_Tasks_:
- 1) List the plants that the ethnobotany abstract names as the ones most commonly used by the Shuar and Achuar to kill or stun fish.
- 2) Duplicate the part of the ethnobotany abstract that begins at the words "Ethnobotany and secretory" and stops after "University, Quito, Ecuador.".

_Exercise passage_:
Ethnobotany and secretory reservoir anatomy in leaves and bracts of Amazonian Clibadium surinamense L. (Asteraceae).

Evans, D. K. y D. W. Chaffin.

Herbarium MUHW, Marshall University, Huntington, West Virginia, USA and Herbarium QCA, Catholic University, Quito, Ecuador.



The indigenous Shuar and Achuar of southeastern Ecuador employ several plants to kill or stun fish. Those most commonly used are Lonchocarpus utilis A.C. Sm. and varieties, Tephrosia sinapou (Buc’hoz) A.Chev., and Clibadium surinamense L. ( = Clibadium asperum (Aubl.)DC). All are woody plants, cultivated in gardens and harvested nondestructively. In the former two taxa, root sections are dug, pounded into shreds and introduced in the stream or pool with a vine basket or simply thrown into the water. In the latter, upper leaves and infructescences are collected, pounded into a wet pulp and introduced into impounded water with a basket passed back and forth for maximum distribution. In each case fish become disoriented in a matter of minutes and are easily caught and eaten without ill effects. In both Lonchocarpus (Timu) and Tephrosia (Payash) the active compound is rotenone the action of which is well known. In Clibadium (Masu), the piscicide is reported to be ichthyothereol, a polyacetylenic compound which apparently acts as a neurotoxin. Presence of polyacetylenes, produced and stored in reservoirs, is suggested by fluorescent action and calorimetric detection on nitrocellulose tissue prints. In general, reservoirs of varying length are located abaxially in lower order veins and variable to higher vein orders. Involucral bracts possess reservoirs of relatively large diameter compared to those of leaves.

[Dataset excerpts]

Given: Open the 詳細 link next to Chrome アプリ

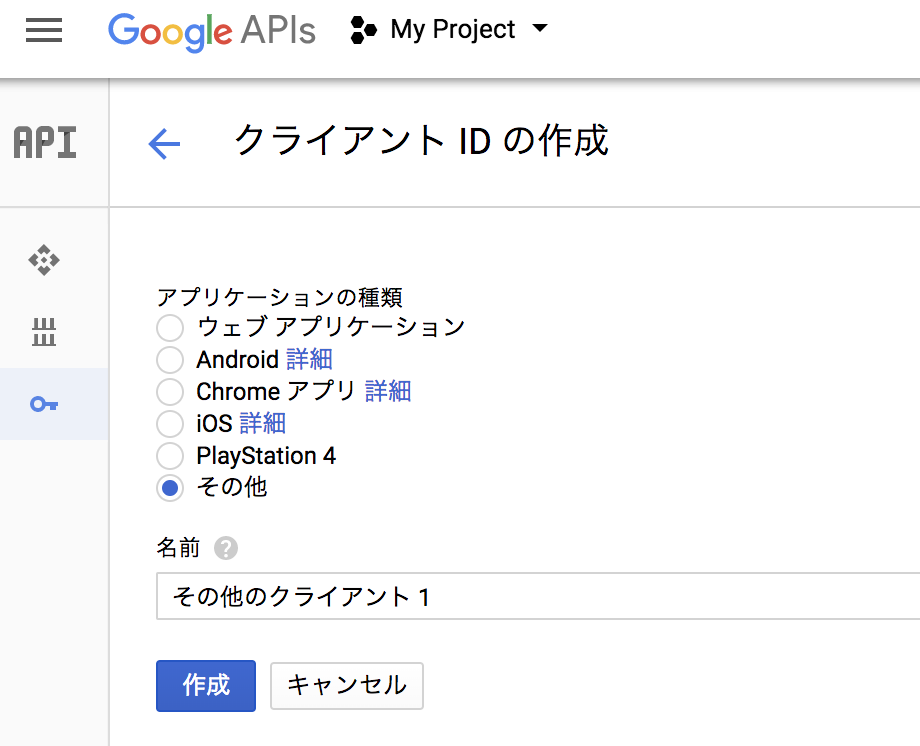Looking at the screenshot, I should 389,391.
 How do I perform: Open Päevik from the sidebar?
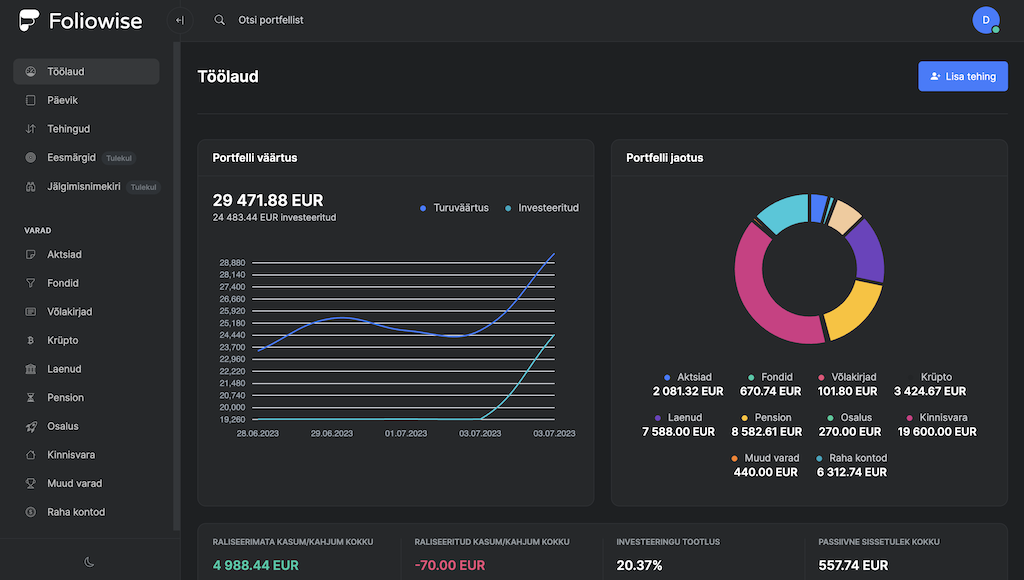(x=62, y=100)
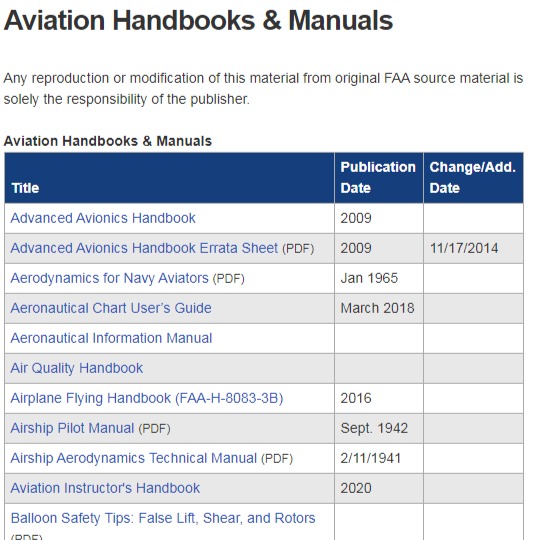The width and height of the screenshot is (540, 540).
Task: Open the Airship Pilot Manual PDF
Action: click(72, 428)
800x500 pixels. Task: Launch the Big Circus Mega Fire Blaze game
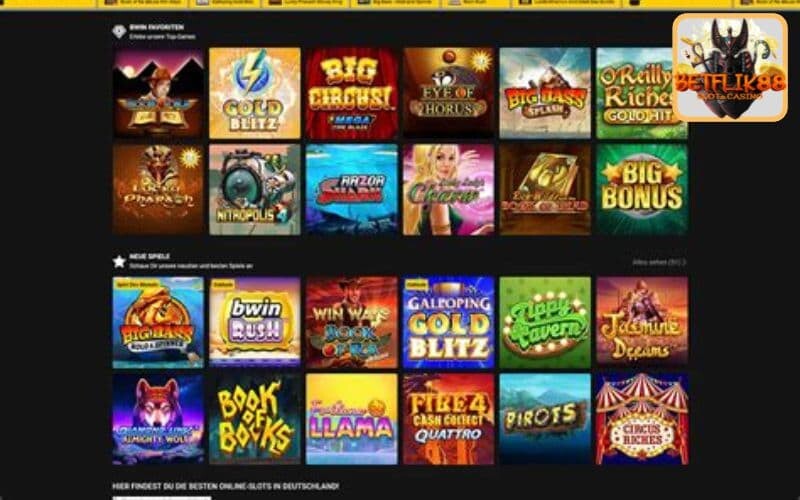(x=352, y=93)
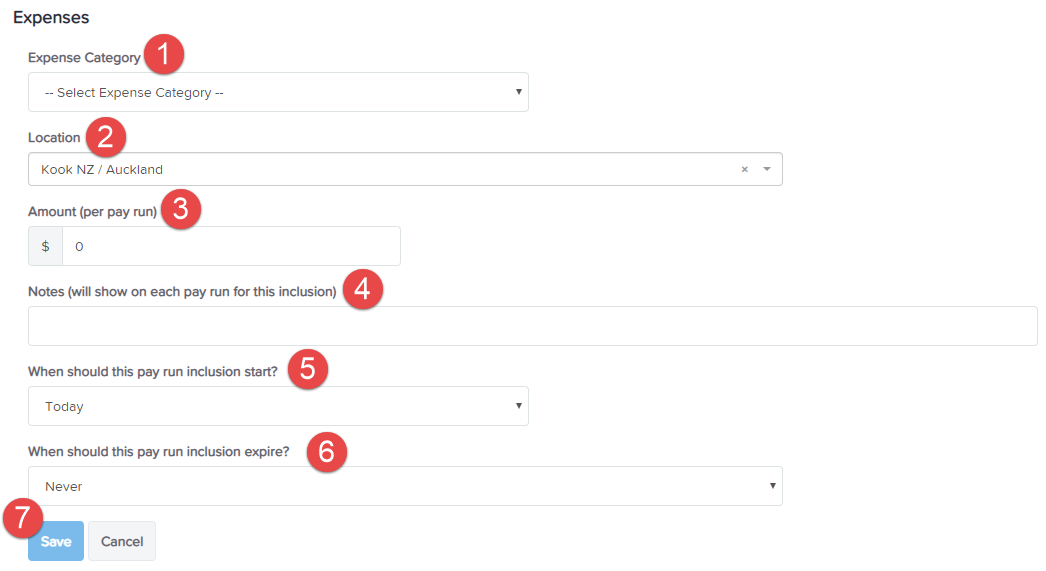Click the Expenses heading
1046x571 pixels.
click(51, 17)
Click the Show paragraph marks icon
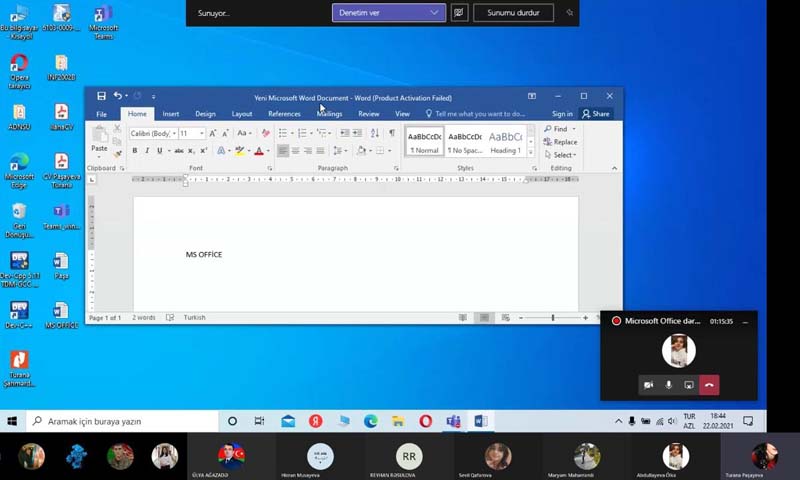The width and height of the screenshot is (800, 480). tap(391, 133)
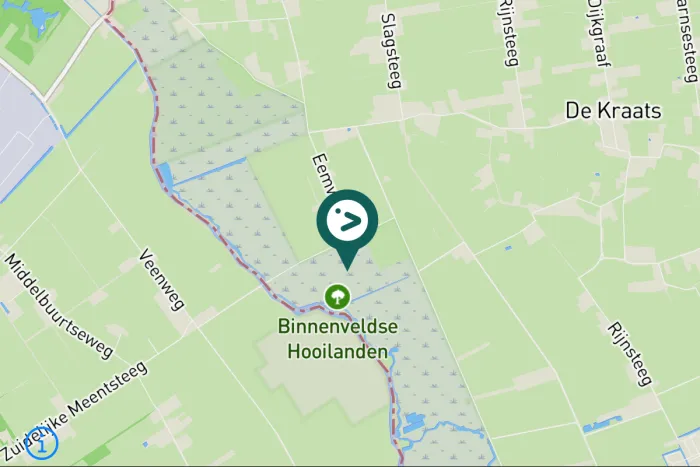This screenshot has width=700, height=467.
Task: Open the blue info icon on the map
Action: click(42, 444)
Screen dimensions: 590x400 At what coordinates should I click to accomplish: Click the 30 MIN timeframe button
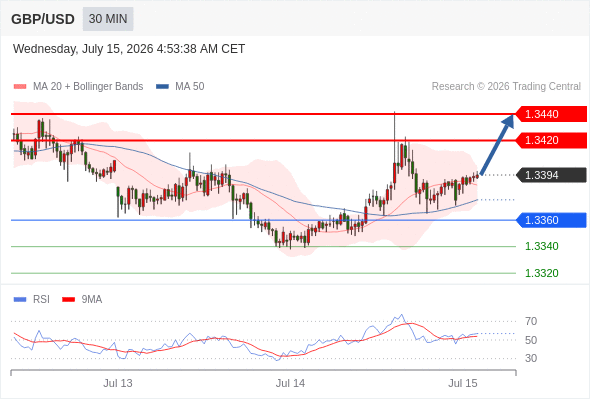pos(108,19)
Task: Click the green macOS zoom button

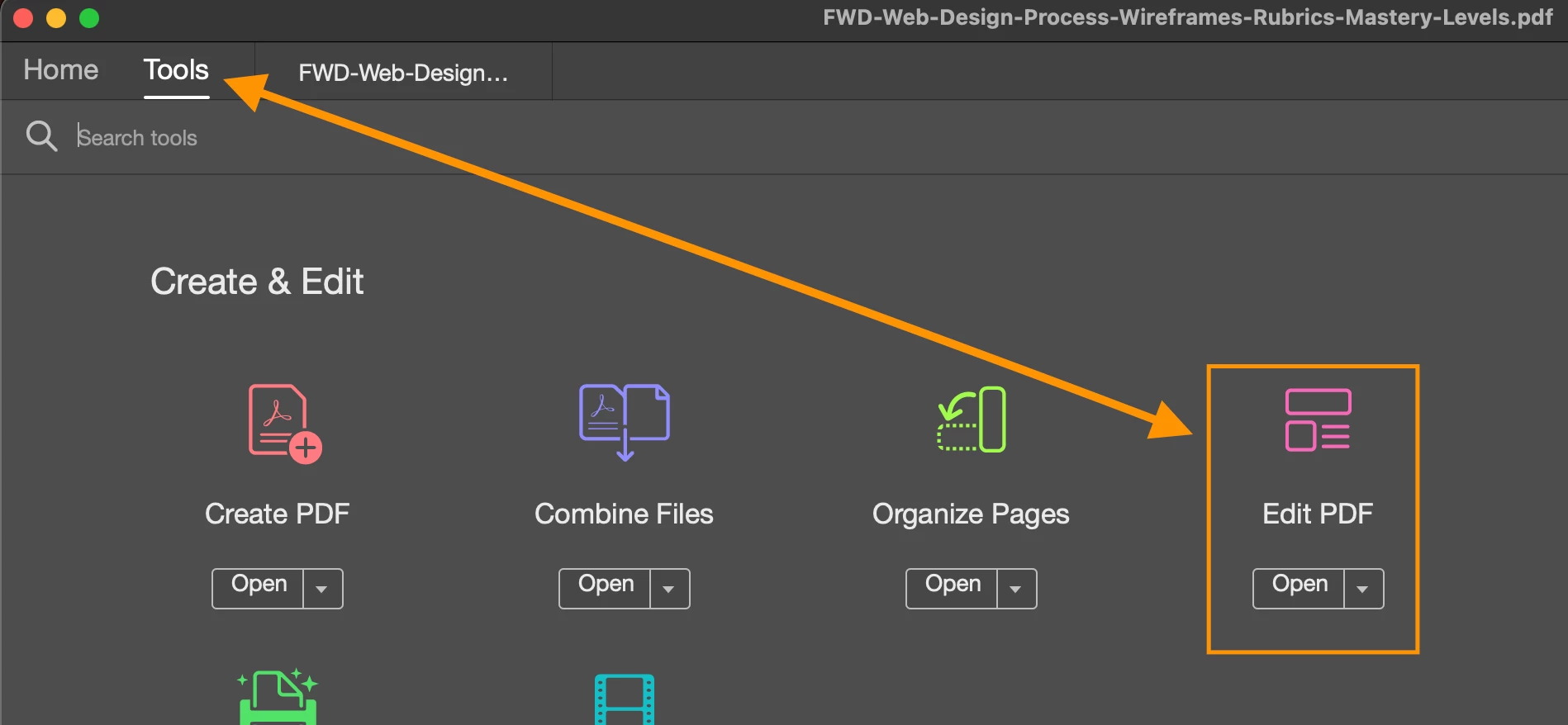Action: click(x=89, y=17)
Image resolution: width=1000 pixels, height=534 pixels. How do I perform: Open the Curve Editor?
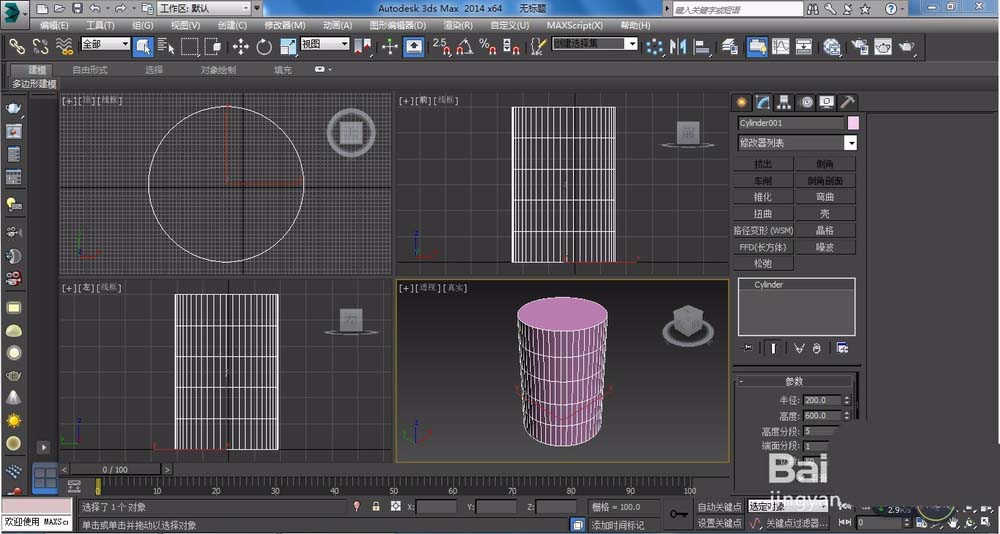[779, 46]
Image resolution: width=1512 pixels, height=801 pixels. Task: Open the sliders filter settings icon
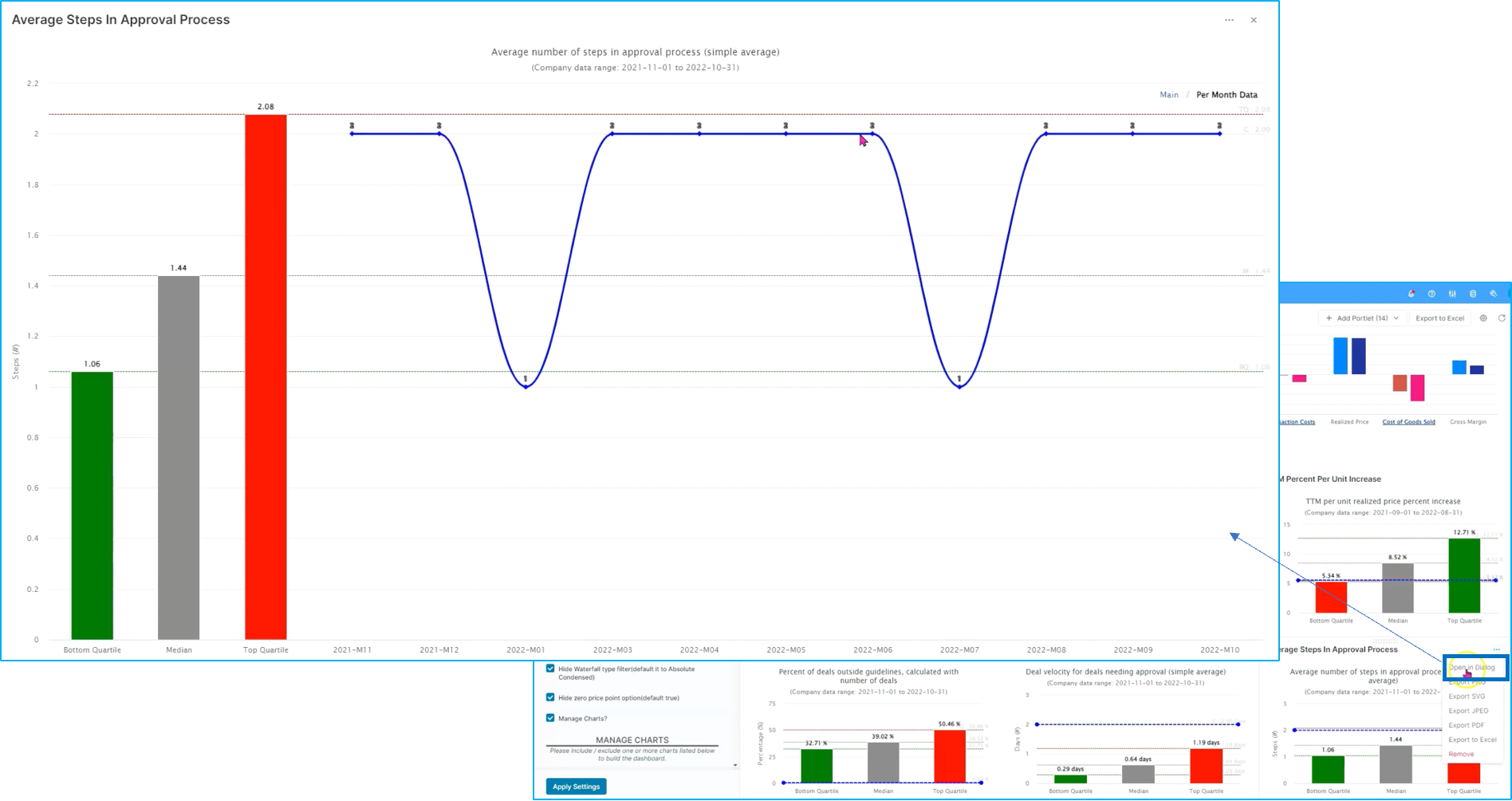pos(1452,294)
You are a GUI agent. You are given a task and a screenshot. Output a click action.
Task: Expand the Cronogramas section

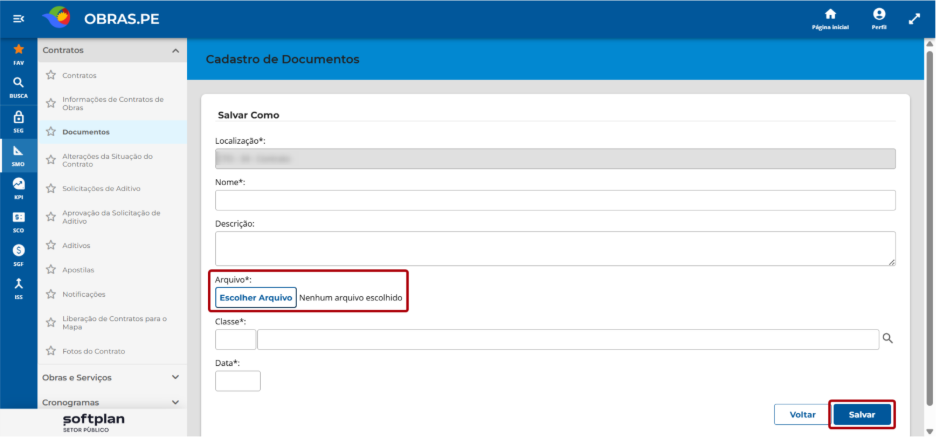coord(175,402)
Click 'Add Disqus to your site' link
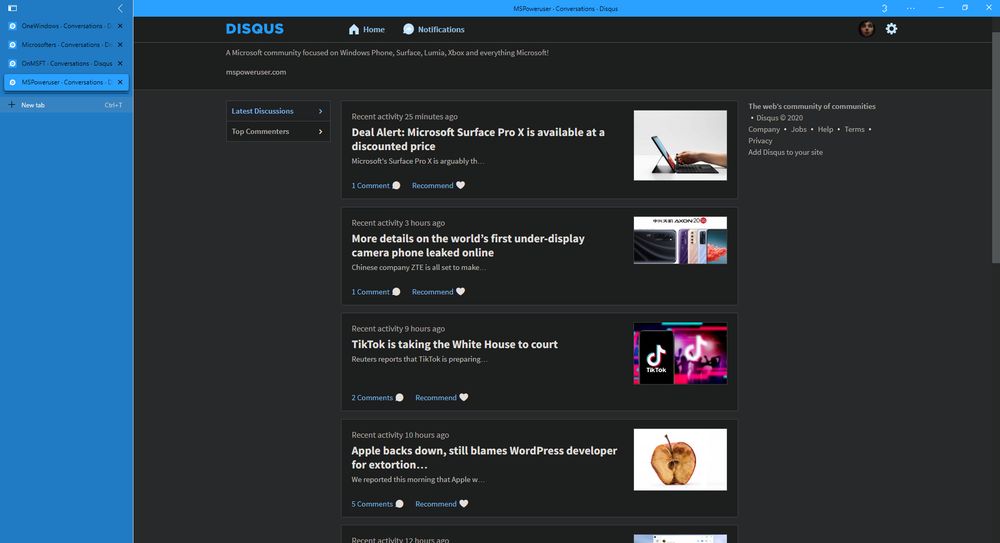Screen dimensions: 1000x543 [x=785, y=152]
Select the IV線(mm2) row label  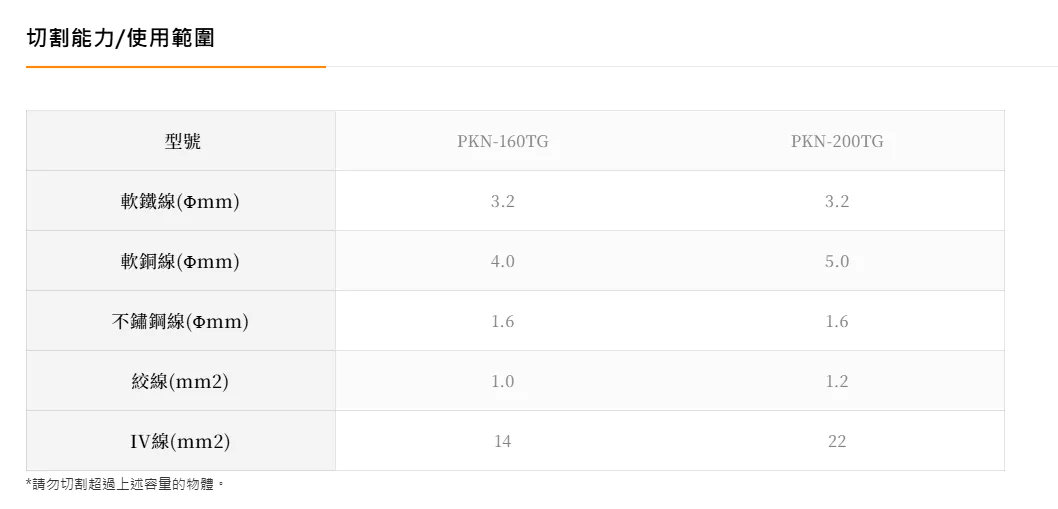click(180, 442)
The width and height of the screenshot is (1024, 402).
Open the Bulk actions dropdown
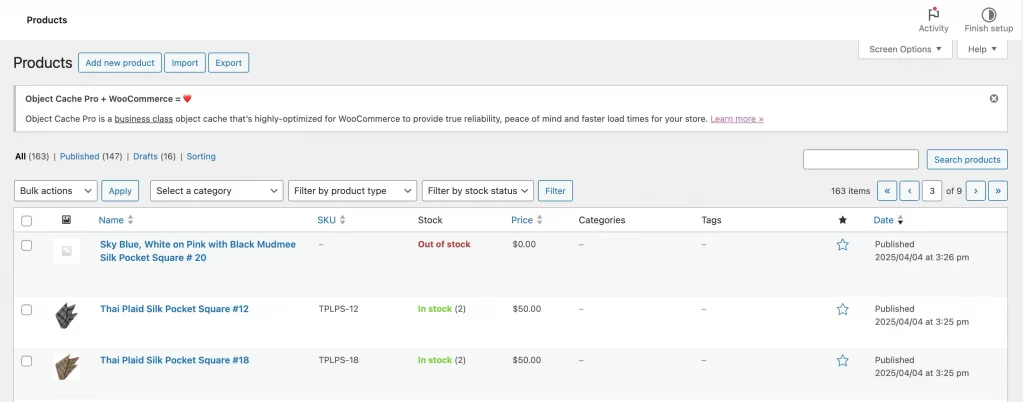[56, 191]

_Task solutions_:
- 1) Lonchocarpus utilis, Tephrosia sinapou and Clibadium surinamense.

- 2)
Ethnobotany and secretory reservoir anatomy in leaves and bracts of Amazonian Clibadium surinamense L. (Asteraceae).

Evans, D. K. y D. W. Chaffin.

Herbarium MUHW, Marshall University, Huntington, West Virginia, USA and Herbarium QCA, Catholic University, Quito, Ecuador.